The Third Story
When I was in middle school, I got invited to birthday party. I was the new girl who had moved in the middle of the year, and I was desperate for some girlfriends. The kids at school did not seem to like me, and the girls were especially sophisticated in their methods of exclusion. I was so relieved and happy when the most popular girl came up to me with an invitation to her birthday sleepover.
On the afternoon of the party, I skipped up to the front porch of a big house and rang the doorbell. I held a new sleeping back in one hand and a big present in the other. The door opened and a woman looked down at me confused. I told her I was there for the party. She said I must be at the wrong house. Just then, I saw them. Down the hall, "Jane" and all her girlfriends were pointing and laughing. There was no party. It had been a trick, a cruel joke.
I will never forget the feeling I had as I saw the girls delighting in my humiliation and shame. Ever since then, it has been a struggle to trust any invitation to join women in community. The first time I came to a women's ministry event, I felt like I was standing on that front porch again. The fear of rejection was overwhelming. The ladies in my first women's small group were exceedingly kind. But I was guarded and judgmental. I was not able to experience the depth of friendship I was longing for.
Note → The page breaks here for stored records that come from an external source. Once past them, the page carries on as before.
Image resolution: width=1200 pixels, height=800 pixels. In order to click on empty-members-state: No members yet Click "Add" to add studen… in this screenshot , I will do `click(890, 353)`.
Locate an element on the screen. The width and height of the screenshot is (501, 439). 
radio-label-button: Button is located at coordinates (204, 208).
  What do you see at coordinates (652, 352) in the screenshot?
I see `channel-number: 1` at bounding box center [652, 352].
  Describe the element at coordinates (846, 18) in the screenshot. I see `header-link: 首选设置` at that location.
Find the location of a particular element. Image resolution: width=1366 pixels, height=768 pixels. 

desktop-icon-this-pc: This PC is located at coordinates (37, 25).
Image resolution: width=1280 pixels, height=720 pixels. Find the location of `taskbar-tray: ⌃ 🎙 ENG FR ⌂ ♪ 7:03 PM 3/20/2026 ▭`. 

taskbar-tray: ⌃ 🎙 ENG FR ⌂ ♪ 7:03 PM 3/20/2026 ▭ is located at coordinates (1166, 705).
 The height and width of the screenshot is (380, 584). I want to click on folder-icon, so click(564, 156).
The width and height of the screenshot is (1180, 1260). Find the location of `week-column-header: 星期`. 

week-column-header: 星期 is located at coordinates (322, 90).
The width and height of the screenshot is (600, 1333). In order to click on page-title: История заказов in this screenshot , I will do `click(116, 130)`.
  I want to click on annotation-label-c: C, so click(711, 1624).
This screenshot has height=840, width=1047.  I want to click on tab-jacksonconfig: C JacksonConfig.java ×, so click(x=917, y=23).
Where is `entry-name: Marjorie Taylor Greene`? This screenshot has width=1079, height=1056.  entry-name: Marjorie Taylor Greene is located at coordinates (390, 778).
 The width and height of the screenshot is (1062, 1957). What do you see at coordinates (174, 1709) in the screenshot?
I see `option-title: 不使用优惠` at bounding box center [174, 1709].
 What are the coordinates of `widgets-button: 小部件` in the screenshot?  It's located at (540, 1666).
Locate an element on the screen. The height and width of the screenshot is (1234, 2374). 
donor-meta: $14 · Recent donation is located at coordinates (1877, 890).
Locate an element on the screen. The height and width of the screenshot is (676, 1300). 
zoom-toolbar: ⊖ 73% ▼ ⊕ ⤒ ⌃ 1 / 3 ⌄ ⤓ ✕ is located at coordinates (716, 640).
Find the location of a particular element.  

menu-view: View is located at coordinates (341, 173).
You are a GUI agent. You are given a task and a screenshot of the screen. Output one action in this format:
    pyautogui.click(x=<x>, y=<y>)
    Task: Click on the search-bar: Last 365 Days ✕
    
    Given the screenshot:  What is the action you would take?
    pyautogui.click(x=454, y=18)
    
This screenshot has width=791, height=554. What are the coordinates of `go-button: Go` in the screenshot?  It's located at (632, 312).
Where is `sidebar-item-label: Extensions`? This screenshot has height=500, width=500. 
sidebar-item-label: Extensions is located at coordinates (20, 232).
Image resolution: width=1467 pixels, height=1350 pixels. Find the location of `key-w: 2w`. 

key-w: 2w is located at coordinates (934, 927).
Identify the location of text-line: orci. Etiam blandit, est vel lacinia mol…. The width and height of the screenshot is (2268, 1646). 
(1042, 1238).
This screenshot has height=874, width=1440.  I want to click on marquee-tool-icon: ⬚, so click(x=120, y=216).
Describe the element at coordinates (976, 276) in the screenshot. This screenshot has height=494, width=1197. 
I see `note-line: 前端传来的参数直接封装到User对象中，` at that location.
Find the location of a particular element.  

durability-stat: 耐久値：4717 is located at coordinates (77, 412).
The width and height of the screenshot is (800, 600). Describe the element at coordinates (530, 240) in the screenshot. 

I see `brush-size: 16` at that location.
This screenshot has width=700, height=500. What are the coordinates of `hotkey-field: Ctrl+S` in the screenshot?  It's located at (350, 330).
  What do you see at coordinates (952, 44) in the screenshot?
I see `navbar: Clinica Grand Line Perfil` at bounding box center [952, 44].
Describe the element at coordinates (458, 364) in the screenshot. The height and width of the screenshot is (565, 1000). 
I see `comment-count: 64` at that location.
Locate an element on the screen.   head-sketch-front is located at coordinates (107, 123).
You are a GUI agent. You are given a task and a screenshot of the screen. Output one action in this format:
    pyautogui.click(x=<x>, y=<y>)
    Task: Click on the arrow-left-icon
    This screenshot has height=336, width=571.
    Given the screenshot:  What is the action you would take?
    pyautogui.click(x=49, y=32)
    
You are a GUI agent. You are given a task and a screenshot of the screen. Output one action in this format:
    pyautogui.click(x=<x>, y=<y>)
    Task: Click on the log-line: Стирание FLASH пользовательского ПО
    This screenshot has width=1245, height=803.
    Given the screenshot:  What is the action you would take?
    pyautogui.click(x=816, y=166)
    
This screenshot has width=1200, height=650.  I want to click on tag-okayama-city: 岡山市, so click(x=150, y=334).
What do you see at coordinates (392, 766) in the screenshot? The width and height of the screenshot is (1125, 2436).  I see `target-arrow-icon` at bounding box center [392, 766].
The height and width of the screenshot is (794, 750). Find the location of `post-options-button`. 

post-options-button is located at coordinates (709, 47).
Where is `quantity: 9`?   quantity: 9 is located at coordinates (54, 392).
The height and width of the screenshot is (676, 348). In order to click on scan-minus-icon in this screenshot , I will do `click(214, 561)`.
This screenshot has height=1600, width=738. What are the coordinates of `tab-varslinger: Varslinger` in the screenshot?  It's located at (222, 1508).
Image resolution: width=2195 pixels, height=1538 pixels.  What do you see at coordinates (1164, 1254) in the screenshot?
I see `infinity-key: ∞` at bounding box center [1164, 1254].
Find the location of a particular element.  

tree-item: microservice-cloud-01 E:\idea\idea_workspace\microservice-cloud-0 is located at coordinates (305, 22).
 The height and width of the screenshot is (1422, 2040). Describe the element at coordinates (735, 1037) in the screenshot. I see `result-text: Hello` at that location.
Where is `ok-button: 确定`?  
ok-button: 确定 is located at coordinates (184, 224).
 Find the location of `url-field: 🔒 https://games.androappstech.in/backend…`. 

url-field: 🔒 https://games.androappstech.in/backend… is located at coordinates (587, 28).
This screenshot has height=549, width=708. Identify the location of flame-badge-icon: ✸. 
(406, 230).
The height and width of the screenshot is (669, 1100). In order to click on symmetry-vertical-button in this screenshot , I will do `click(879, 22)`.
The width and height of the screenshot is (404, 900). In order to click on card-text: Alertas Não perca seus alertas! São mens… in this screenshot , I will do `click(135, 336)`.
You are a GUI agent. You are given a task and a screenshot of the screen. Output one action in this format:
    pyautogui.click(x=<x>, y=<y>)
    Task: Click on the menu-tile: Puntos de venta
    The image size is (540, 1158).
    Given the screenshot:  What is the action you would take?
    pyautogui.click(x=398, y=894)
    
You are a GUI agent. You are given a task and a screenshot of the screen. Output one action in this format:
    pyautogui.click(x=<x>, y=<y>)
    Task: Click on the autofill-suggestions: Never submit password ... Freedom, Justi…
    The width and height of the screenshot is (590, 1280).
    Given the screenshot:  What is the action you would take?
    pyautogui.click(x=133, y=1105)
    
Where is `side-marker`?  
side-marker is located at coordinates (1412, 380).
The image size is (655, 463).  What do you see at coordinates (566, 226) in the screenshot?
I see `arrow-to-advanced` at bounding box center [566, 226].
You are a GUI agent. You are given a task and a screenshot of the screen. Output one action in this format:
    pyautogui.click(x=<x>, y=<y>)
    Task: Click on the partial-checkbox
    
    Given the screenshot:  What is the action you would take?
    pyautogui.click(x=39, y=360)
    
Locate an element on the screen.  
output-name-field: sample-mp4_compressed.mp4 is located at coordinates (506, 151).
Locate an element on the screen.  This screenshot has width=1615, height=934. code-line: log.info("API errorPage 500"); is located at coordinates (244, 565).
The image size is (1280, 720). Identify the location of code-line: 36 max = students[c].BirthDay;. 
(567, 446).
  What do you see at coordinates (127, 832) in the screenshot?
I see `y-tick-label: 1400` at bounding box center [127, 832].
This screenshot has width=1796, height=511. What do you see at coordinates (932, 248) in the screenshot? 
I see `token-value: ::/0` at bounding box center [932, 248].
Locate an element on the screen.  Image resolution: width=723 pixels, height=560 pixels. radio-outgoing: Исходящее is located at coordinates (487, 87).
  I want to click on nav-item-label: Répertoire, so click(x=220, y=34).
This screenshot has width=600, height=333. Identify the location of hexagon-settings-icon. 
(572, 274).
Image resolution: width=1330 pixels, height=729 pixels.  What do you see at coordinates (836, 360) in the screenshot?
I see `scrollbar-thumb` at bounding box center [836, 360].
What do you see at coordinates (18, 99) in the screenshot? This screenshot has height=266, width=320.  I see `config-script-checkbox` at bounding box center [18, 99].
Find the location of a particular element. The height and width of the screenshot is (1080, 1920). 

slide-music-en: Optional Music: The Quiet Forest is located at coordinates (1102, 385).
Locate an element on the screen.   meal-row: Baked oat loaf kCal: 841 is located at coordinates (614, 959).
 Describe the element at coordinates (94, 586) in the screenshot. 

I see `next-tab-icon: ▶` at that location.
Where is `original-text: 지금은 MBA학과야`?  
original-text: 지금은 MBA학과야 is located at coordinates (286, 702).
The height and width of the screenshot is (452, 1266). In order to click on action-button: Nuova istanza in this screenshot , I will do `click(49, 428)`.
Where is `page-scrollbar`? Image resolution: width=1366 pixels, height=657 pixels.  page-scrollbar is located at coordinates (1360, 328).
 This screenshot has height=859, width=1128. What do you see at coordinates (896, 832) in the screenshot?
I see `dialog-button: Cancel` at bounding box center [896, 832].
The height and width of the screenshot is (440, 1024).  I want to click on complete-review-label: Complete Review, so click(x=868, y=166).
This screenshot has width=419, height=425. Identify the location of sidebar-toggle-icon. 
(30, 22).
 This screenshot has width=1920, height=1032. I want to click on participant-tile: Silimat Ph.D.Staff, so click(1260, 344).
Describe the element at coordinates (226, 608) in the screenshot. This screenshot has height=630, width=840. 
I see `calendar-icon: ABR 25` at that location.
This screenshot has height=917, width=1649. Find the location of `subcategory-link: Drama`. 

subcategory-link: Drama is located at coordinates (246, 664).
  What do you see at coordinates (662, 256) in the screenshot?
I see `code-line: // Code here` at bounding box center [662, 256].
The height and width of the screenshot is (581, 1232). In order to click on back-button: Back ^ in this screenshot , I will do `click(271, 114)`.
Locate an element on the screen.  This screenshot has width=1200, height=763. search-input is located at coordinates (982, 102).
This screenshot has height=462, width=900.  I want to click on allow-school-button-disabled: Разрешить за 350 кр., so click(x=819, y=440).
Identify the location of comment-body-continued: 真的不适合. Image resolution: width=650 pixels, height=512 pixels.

It's been an ongoing process for me to trust that God cares about the pain of that middle school experience and then to risk lowering all my self-protective defenses to open my heart to care and repair. It has taken many communities of women inviting me again and again to come with my gifts and desire for intimacy and belonging in order to step through thresholds into good and genuine friendships with groups of women. My heart still races with insecurity when I take a seat in a women's group. But now there's also hope, and sometimes even expectation. I have experienced the redemptive power of a circle of women, and I'm anxiously excited to join a new circle this spring.
Telling a Good Story
You may have already realized this, but I've actually told you the same story three ways. Only one version, though, comes close to being a good story—my true story. It's very easy to tell a story like the first one. It's a list of demographic, factual information that hides who I am behind what I do.
The second story is what I like to call my "once I was lost, now I am found" story. I pretend everything is fixed, cleaned up, and resolved. We can be tempted to think that these are inspiring stories, but they're often thin, meaningless fakes of the profound, often confusing, unfinished rich story that God is coauthoring with each of us. True stories will hold tension, reveal themes, and invite relationships.
The Book of Romans names how we are living between the "now" and the "not yet," and how our spirits groan and ache with hope for heaven. A good story comes out of that ache and hope. It acknowledges the gap in our lives due to the fall and the tension that we live with every day. Not everything is resolved or understood. There's a sense of mystery, wonder, and awe. There's also the struggle of doubt, confusion, and even despair. A good story holds both heartache and hope, questions and answers. It's a story that doesn't yet have its ending. The third story holds these together. It is my true story.